:: 原文摘录 ::
------------

吸光度示值误差校准的本质是：用已知准确吸光度的标准溶液（溯源至国家基准）作为“参照物”，对比酶标仪的测量值与标准值，计算偏差（误差=仪器示值-标准值），确保偏差在允许范围内。

核心依据：吸光度（A）遵循朗伯-比尔定律，仪器示值误差需控制在极小范围（如0-1.0A内≤±0.015A），否则会导致定量结果失真（例如：误差0.05A可能导致浓度计算偏差10%-20%）。

二、校准前准备（关键：消除干扰因素）

1. 核心设备与标准品

• 标准吸光度溶液（必须具备计量证书）：
  

• 浓度点要求：覆盖常用吸光度范围（推荐5-6个点），如：0.000A（空白）、0.200A、0.500A、1.000A、1.500A、2.000A（覆盖酶标仪常用量程0-2.0A）；

• 稳定性：溶液需在有效期内（通常6个月），无沉淀、气泡（使用前颠倒混匀，避免阳光直射）。

• 配套工具：
  

• 标准96孔酶标板（聚苯乙烯材质，透光性一致，无划痕、变形—— 板孔透光差异会导致测量误差）；

• 移液枪（精度10μL级，确保每孔加液体积一致，±1μL以内，避免液面高度不同影响吸光度）；

• 无绒布（清洁酶标板底部，去除指纹、水渍—— 污渍会导致吸光度偏高0.01-0.03A）。

2. 仪器与环境准备

• 仪器预热：开机预热30分钟（确保光源、检测器稳定—— 预热不足会导致示值漂移，尤其是1.0A以上高吸光度点）；

• 波长选择：校准实验常用波长（如450nm、492nm，按实际使用场景选择，至少覆盖1个常用波长）；

• 环境控制：
  

• 温度25±2℃（温度变化会影响溶液吸光度，每变化1℃可能导致0.001A偏差）；

• 避免强光直射（会干扰检测器，导致示值跳变）；

• 关闭通风橱、风扇（避免气流导致酶标板振动）。

三、详细校准步骤（以450nm波长、0-2.0A量程为例）

1. 标准溶液加注（确保板孔一致性）

1. 向96孔板中选择3列（如A、B、C列）作为平行组，每列对应1个标准浓度（减少板间差异影响）；

2. 用移液枪向每孔加注200μL标准溶液（如A列加0.200A溶液，B列加0.500A溶液，依次类推），注意：
   

• 避免产生气泡（气泡会散射光，导致吸光度偏低0.05A以上，需用移液枪尖刺破气泡）；

• 液面高度一致（差1mm可能导致0.005A偏差，加注后目视检查液面）；

3. 室温静置10分钟（让溶液温度与环境一致，消除加注时的温度波动）。

2. 吸光度测量（减少随机误差）

1. 将酶标板放入仪器，确保定位准确（板边缘与定位槽对齐，避免斜放导致光路偏移）；

2. 选择“单波长测量”（450nm），设置测量模式为“全部孔”，启动测量；

3. 每块板重复测量3次（每次测量前用无绒布轻擦板底，去除冷凝水），记录每孔吸光度值（如A1孔第一次0.201A，第二次0.199A，第三次0.200A）。

3. 数据计算（核心：误差与重复性）

1. 计算平均值：
   

• 每浓度点取3列×3次测量的平均值（如0.200A标准溶液，18个数据的平均值为0.202A）；

2. 计算示值误差：
   

• 误差=测量平均值 - 标准值（如0.202A - 0.200A = +0.002A）；

3. 计算重复性（同浓度内偏差）：
   

• 同一浓度点18个数据的标准差（SD）需≤0.005A（确保测量稳定）。

------------

:: 提供资料 ::
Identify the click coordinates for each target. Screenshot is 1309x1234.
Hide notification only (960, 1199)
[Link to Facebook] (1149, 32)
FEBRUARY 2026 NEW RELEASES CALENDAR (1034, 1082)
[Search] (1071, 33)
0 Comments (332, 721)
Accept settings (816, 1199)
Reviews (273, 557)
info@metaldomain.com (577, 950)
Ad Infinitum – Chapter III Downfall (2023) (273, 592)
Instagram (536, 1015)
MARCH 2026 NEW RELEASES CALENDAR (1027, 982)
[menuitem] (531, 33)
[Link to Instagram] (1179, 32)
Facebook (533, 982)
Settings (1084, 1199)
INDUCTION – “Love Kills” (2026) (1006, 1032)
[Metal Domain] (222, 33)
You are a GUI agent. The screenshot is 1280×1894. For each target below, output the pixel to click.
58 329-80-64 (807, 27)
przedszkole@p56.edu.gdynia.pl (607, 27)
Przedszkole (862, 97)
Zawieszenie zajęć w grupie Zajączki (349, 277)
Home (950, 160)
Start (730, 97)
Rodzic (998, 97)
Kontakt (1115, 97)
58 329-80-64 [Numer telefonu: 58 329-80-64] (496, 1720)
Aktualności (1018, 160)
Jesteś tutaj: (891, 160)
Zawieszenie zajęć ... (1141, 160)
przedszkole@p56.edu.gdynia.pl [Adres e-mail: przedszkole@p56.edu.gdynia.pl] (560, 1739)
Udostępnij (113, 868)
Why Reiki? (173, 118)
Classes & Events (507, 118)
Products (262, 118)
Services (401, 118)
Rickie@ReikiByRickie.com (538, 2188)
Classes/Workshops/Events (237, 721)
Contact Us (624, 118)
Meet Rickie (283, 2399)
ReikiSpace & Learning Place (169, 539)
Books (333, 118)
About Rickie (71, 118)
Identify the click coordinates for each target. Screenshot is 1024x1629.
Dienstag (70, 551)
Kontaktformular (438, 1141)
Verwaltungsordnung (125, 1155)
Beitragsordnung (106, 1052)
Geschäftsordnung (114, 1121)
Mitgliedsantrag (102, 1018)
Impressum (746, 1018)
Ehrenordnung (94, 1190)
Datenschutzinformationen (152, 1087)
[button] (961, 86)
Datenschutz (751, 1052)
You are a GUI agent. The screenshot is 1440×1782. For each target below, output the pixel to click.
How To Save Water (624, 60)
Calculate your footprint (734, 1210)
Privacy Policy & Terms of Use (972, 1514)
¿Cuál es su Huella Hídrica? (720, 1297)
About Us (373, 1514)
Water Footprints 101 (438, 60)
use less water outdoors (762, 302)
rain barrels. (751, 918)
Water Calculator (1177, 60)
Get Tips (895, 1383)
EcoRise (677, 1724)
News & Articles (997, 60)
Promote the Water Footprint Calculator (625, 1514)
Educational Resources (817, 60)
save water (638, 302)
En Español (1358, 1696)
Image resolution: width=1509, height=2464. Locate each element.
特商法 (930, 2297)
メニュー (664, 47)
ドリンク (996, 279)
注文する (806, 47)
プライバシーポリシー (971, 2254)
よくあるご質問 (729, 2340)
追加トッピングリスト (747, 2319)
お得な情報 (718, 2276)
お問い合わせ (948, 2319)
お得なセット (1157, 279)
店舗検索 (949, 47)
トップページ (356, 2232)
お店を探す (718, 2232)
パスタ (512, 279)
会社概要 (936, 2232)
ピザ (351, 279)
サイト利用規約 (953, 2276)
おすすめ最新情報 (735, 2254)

------------

:: 待办任务 ::
1. 在酶标仪校准一文的“浓度点要求”中，列出举例给出的全部吸光度浓度点。
2. 请从酶标仪校准一文最后一句之后接着往下写。

:: 任务答案 ::
1. 0.000A（空白）、0.200A、0.500A、1.000A、1.500A、2.000A

2.
四、合格判定标准（按精度等级）

根据《酶标仪校准规范》及行业要求，吸光度示值误差需满足：

| 吸光度范围（A） | 普通酶标仪（临床常规） | 精密酶标仪（科研定量） | 关键影响（超标后果）                                                                 |
|-----------------|------------------------|------------------------|--------------------------------------------------------------------------------------|
| 0.000-1.000     | ≤±0.020A               | ≤±0.010A               | 误差0.03A会导致定量浓度偏差10%以上（如实际浓度10ng/mL，计算为11ng/mL）                |
| 1.001-2.000     | ≤±0.030A               | ≤±0.020A               | 高吸光度段误差过大会导致“平台效应”误判（如实际未达检测上限，却显示已饱和）              |

示例：0.500A标准溶液，普通酶标仪测量值0.485A（误差-0.015A）→ 合格；若测量值0.470A（误差-0.030A）→ 不合格，需维修。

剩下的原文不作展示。